Ukraińska ambasada w Berlinie zorganizowała w niedzielę uroczystość upamiętniającą zakończenie II wojny światowej, która odbyła się przy sowieckim pomniku w Tiergarten, gdzie złożono wieniec. Wydarzenie zabezpieczała duża ilość policjantów.
Gościom ambasady pozwolono rozwieszać flagi, co spotkało się z "wyrazami niezadowolenia wśród przechodniów" - poinformowała berlińska policja na Twitterze. Jak dodała, "by zapewnić pokojowe i godne upamiętnienie, nasi koledzy zwinęli 25-metrową ukraińską flagę".

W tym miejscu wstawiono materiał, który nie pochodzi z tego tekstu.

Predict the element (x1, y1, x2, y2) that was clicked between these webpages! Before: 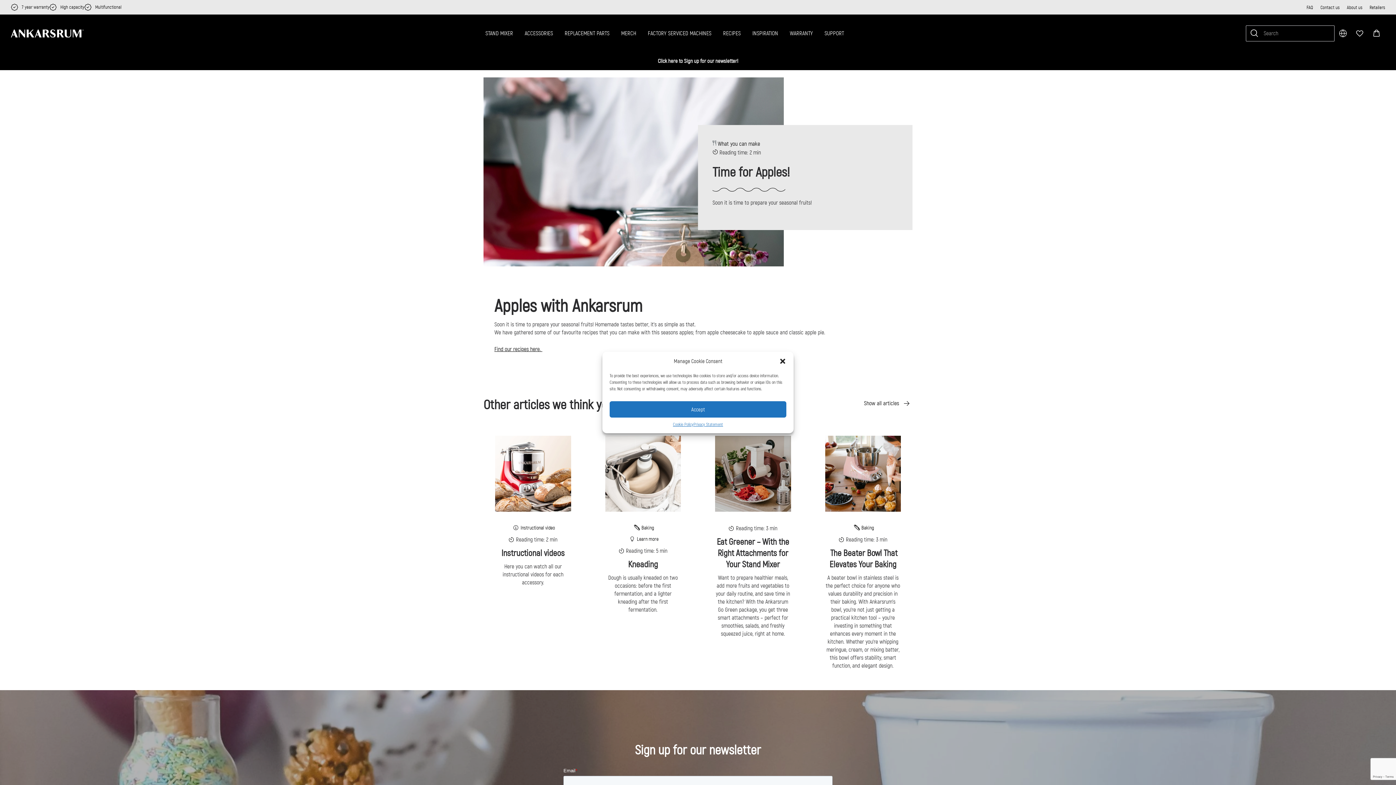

"To nie tylko brak taktu, ale także fatalna decyzja polityczna"
Jak pisze portal The Local, decyzja berlińskich władz o zakazie używania ukraińskich flag spotkała się z ostrą krytyką. Ambasador Ukrainy w Berlinie Andrij Melnyk nazwał ją "katastrofalną".
- Fakt, że zabrania się publicznego noszenia w stolicy flagi ukraińskiej, podobnie jak rosyjskiej, pod którą dzień i noc popełniane są najgorsze zbrodnie wojenne wobec ukraińskiej ludności cywilnej, a dziesiątki tysięcy Ukraińców, kobiet i dzieci, są mordowane z zimną krwią, jest ogromnym skandalem. Jest to nie tylko brak taktu, ale także fatalna decyzja polityczna - powiedział Melnyk RND.
Można zrozumieć starania policji o zapewnienie bezpieczeństwa, ale fakt, że narody ofiar i sprawcy są tą decyzją zrównane, jest "po prostu oburzający" - oświadczył ambasador. Melnyk wezwał burmistrz Berlina Franziskę Giffey i senator spraw wewnętrznych Iris Spranger do "natychmiastowego odwołania tej wątpliwej decyzji".
Obchody 77. rocznicy zwycięstwa nad Niemcami
W nocy z 8 na 9 maja 1945 r. w Berlinie najwyżsi dowódcy Wehrmachtu na żądanie Związku Radzieckiego po raz drugi podpisali bezwarunkową kapitulację, która przypieczętowała koniec II wojny światowej w Europie. Wcześniej, 7 maja 1945 r., we francuskim Reims podpisany przez gen. Alfreda Jodla akt kapitulacji Niemiec przyjęli alianccy generałowie Walter Bedell, Iwan Susłoparow i François Sevez.
W niedzielę w całym Berlinie rozmieszczono około 1600 funkcjonariuszy policji w związku ze spodziewanymi protestami w stolicy. W poniedziałek miasto ma zabezpieczać dodatkowych 200 policjantów.